Before examining our party-conditional hypotheses ( H 2a H 3b ), we present Figure 1 to visually explore party and gender differences within the aggregate sample. Figure 1 presents the median proportion of representatives’ foundation-specific rhetoric by party and gender with 95% confidence intervals. The patterns visualized when comparing these median proportions do not account for important variables like ideology and race, and they should be interpreted as a preliminary window into the party-conditional hypotheses tested more thoroughly in subsequent analyses.

Figure 1. Median proportion of foundation-specific language in MC moral rhetoric by party and gender with 95% CI)

The figure illustrates key differences in the rhetoric of Democratic and Republican MCs, which mirror the results of Table 5 and highlight that party identification is important for the moral foundations emphasized by MCs. However, the figure also suggests that our results regarding the effects of gender are largely driven by differences within the Democratic Party. Across all five foundations, Republican women are indistinguishable from their male copartisans, with the closest exception being female Republicans’ slightly greater use of authority rhetoric. Acknowledging that this pattern could be attributable to the relatively small number of female representatives in the GOP, we examine this dynamic further in the next section.

Before turning to those results, it is worth elaborating on the gender differences within the Democratic Party illustrated in Figure 1. Among Democrats, female representatives use more fairness and care rhetoric as well as less authority rhetoric compared with their male counterparts. When it comes to the emphasis placed on loyalty and purity, female Democrats exhibit similarity to their male copartisans.

Party, Gender, and Moral Rhetoric

To examine party-conditional gender differences, we estimate separate multivariate regression models for Democratic and Republican representatives. Table 7 presents our results for the Democratic Party, and Table 8 presents our results for the Republican Party.

Table 7. OLS regression of Democrats’ average use of foundation-specific language within their moral rhetoric (all MCs, by Congress)

Note:

* p<0.l

** p<0.05

*** p<0.01.

Models include congress and state fixed effects. SEs are clustered by MC.

Table 8. OLS regression of Republicans’ average use of foundation-specific language within their moral rhetoric (all MCs, by Congress)

Note:

* p<0.l;

** p<0.05;

*** p<0.01.

Models include congress and state fixed effects. SEs are clustered by MC.

Within the Democratic Party, female representatives emphasize authority (1.4 percentage points, p < .01) and loyalty (1.1 percentage points, p < .05) less than male Democrats. Conversely, female Democrats emphasize care (1.9 percentage points, p < .01) more than their male counterparts. In contrast, female Republicans behave similarly to their male colleagues across all foundations except loyalty, which receives less emphasis by comparison (1.4 percentage points, p < .05).
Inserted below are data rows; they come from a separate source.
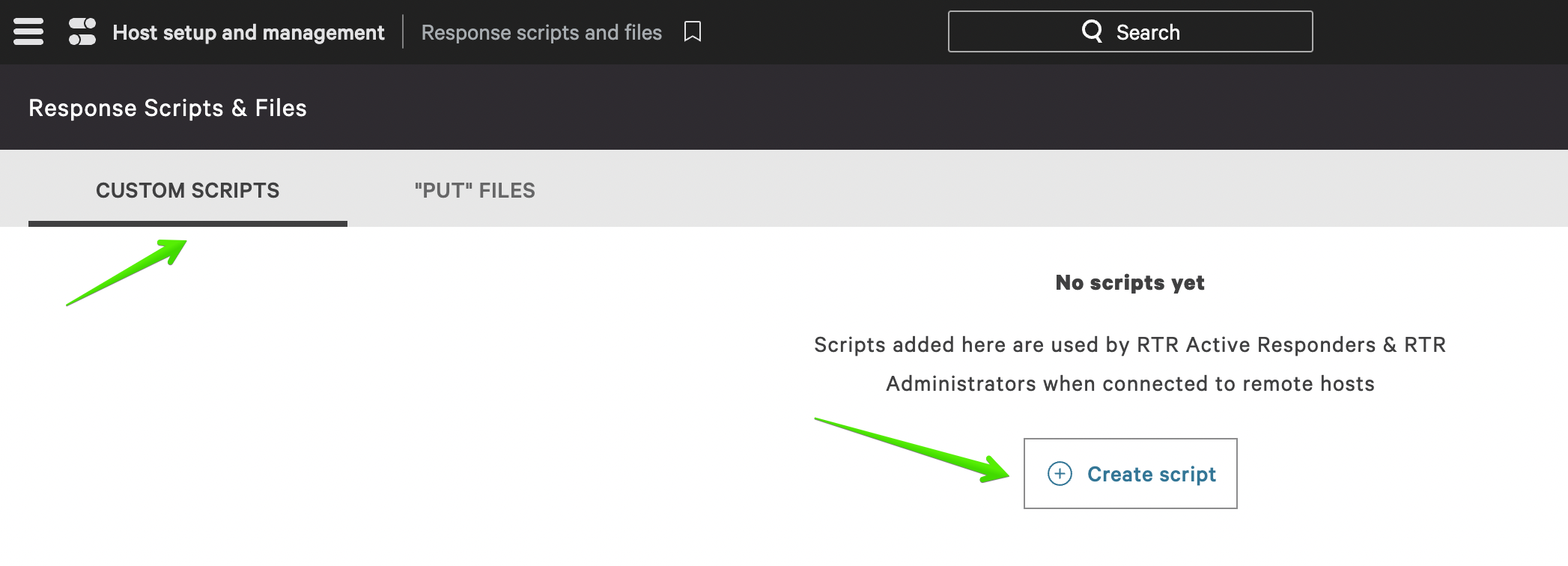This screenshot has height=566, width=1568.
Task: Select the Host setup and management title
Action: coord(248,32)
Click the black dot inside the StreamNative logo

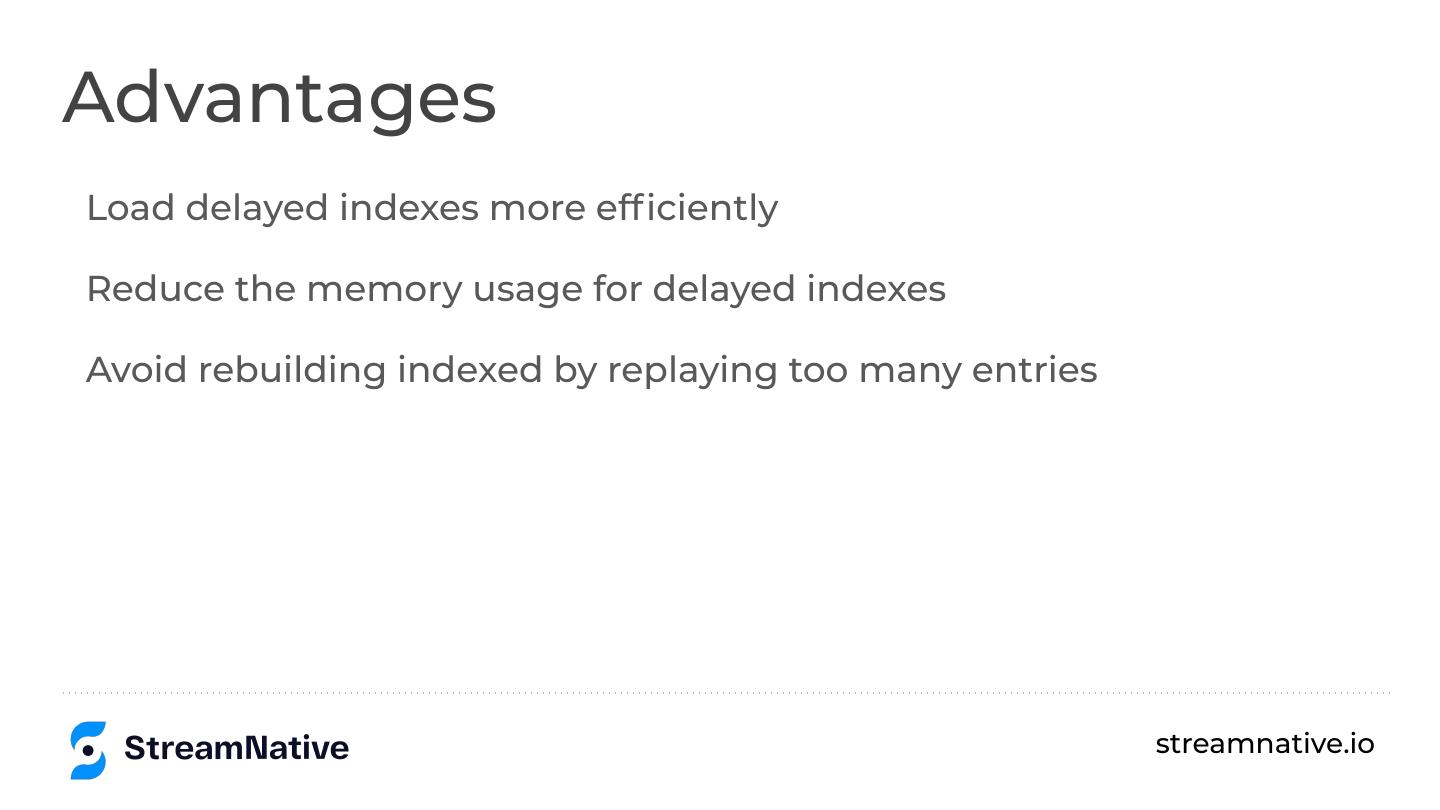coord(88,750)
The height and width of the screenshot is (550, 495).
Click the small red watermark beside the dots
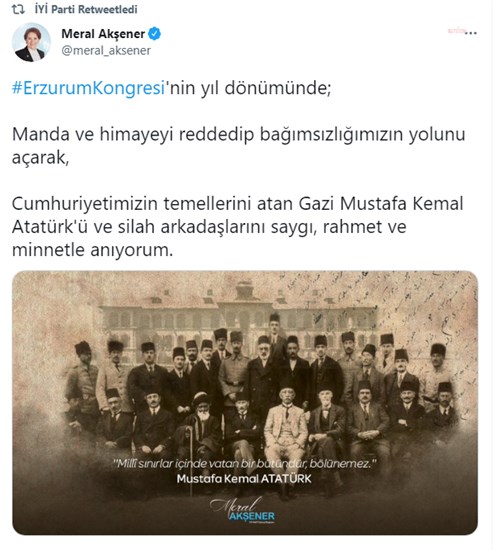pyautogui.click(x=456, y=31)
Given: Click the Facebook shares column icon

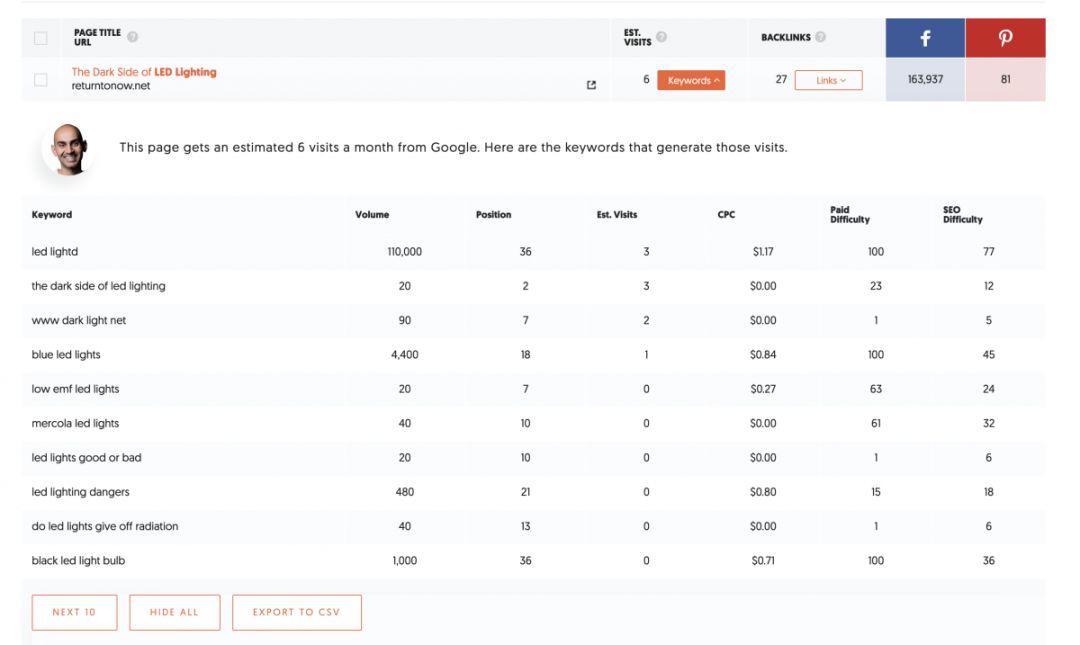Looking at the screenshot, I should click(x=925, y=38).
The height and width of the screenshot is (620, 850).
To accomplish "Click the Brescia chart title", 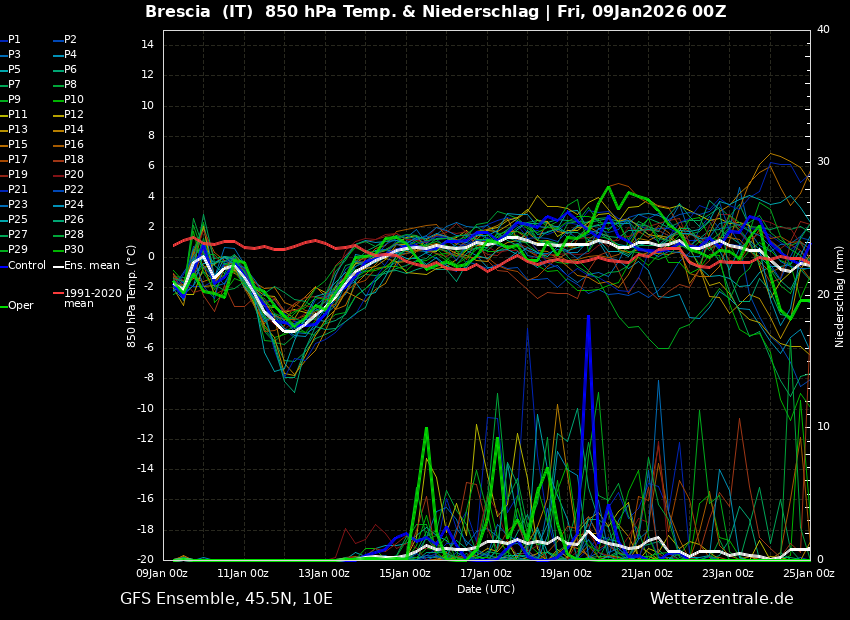I will (x=435, y=12).
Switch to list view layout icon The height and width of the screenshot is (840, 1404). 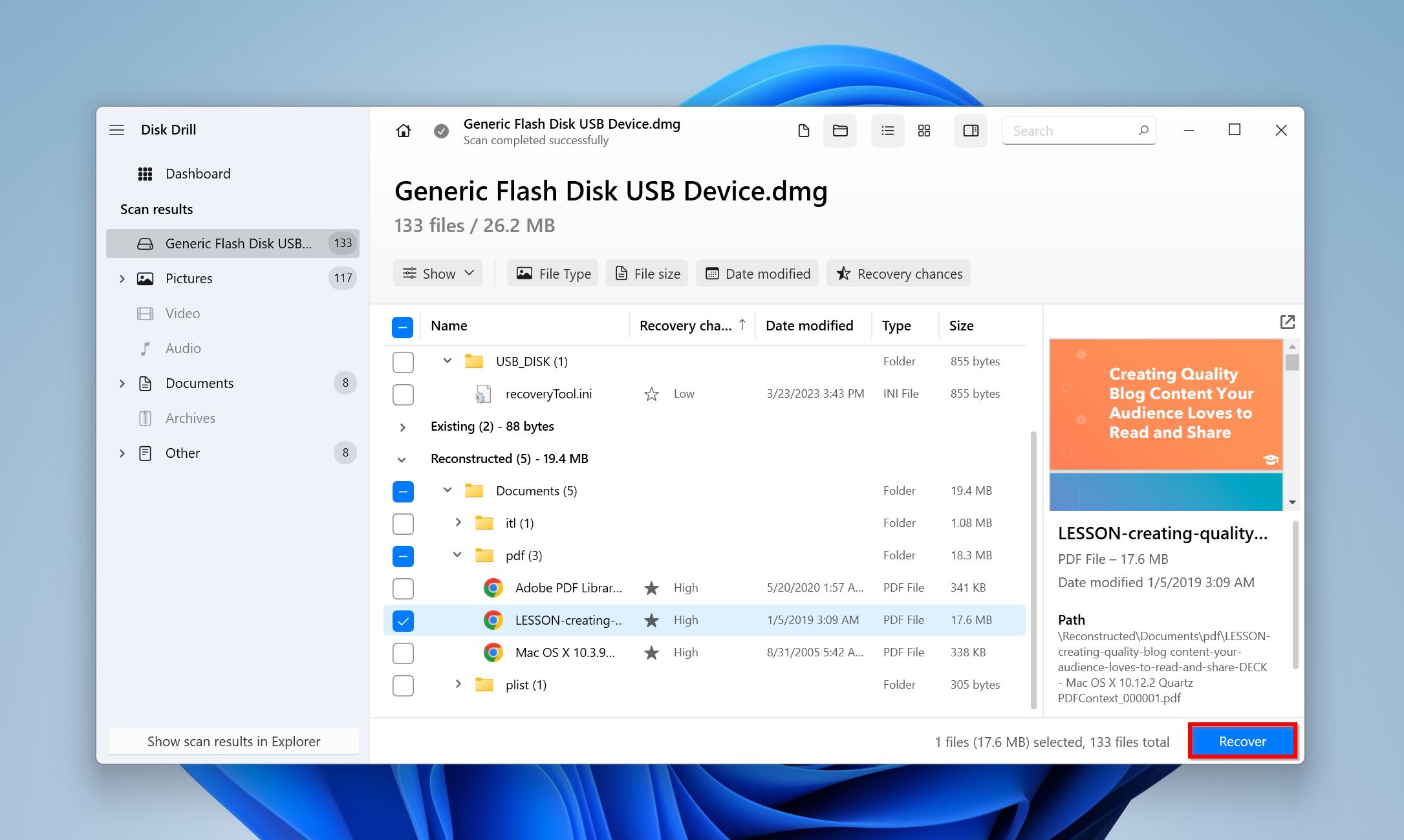pos(885,130)
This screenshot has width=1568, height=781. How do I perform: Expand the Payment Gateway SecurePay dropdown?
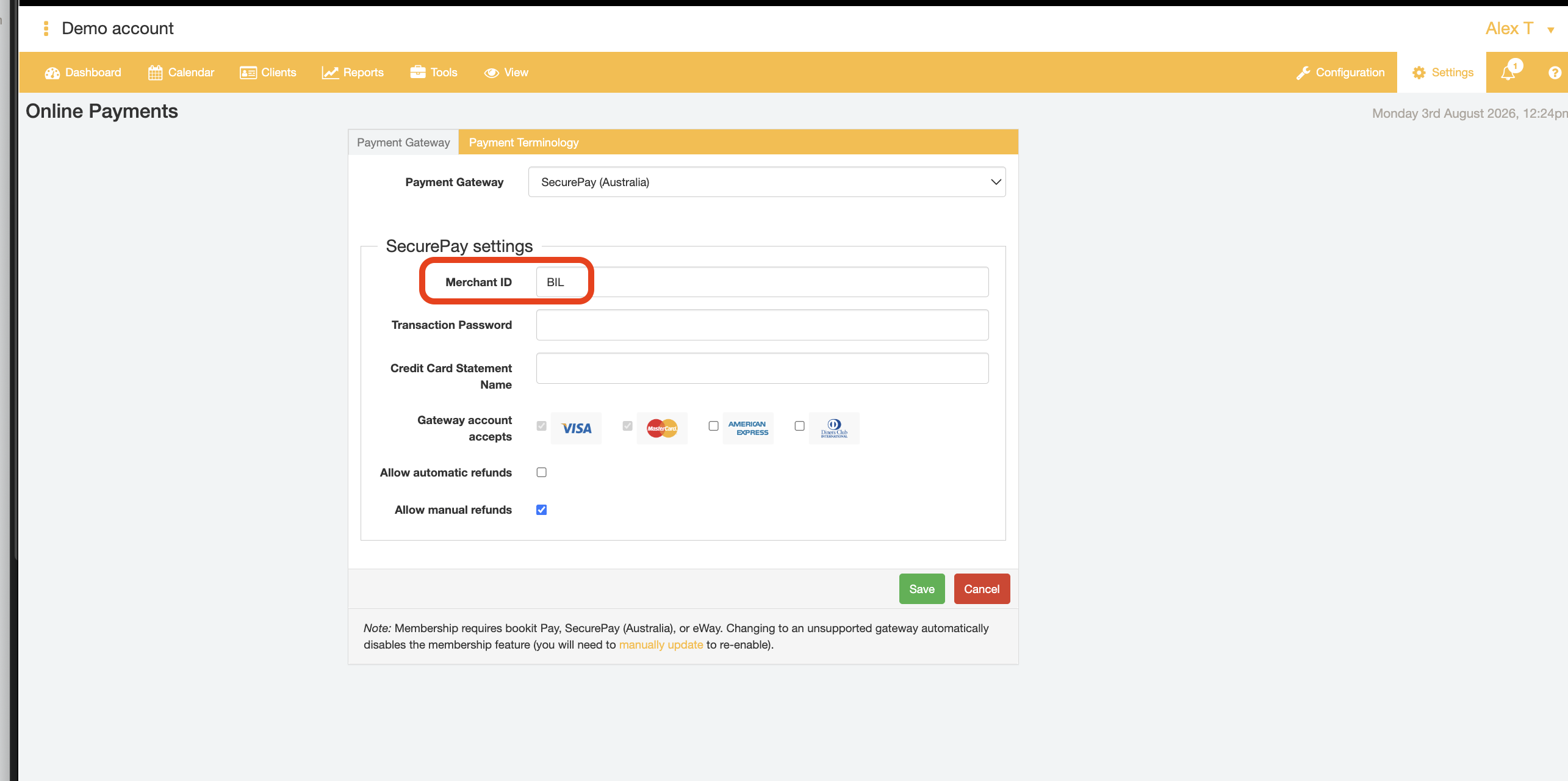(x=767, y=182)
These results largely mirror differences visualized in Figure 1; however, the points of divergence are telling. For instance, our results in Table 7 suggest a negligible gender effect on fairness and a negative gender effect on loyalty among Democrats, which diverges from the differences (or lack thereof) visualized in Figure 1. These points of divergence suggest the value of accounting for covariates like ideology and race when estimating party-conditional gender effects.

Gender, Race, and Moral Rhetoric

Having reported the results pertinent to our main hypotheses regarding gender and party, we will now discuss exploratory results regarding race and its intersection with gender. In this section, we present additional analyses in Table 9, which introduces an interaction term for gender and race. The results largely reiterate the effect of non-White racial identity demonstrated in Tables 5 and 6.

Table 9. OLS regression of MC average use of foundation-specific language within their moral rhetoric (all MCs, by Congress, w/ gender * race interaction term)

Note:

* p<0.l;

** p<0.05;

*** p<0.01.

Models include congress and state fixed effects. SEs are clustered by MC.

Focusing first on the effects of race, we find that representatives of color emphasize loyalty (2.2 percentage points, p < .01) and fairness (1.7 percentage points, p < .01) more than White representatives. In addition, representatives of color emphasize care (4.2 percentage points, p < .01) less than White representatives. The effect of race on authority and purity rhetoric are statistically negligible.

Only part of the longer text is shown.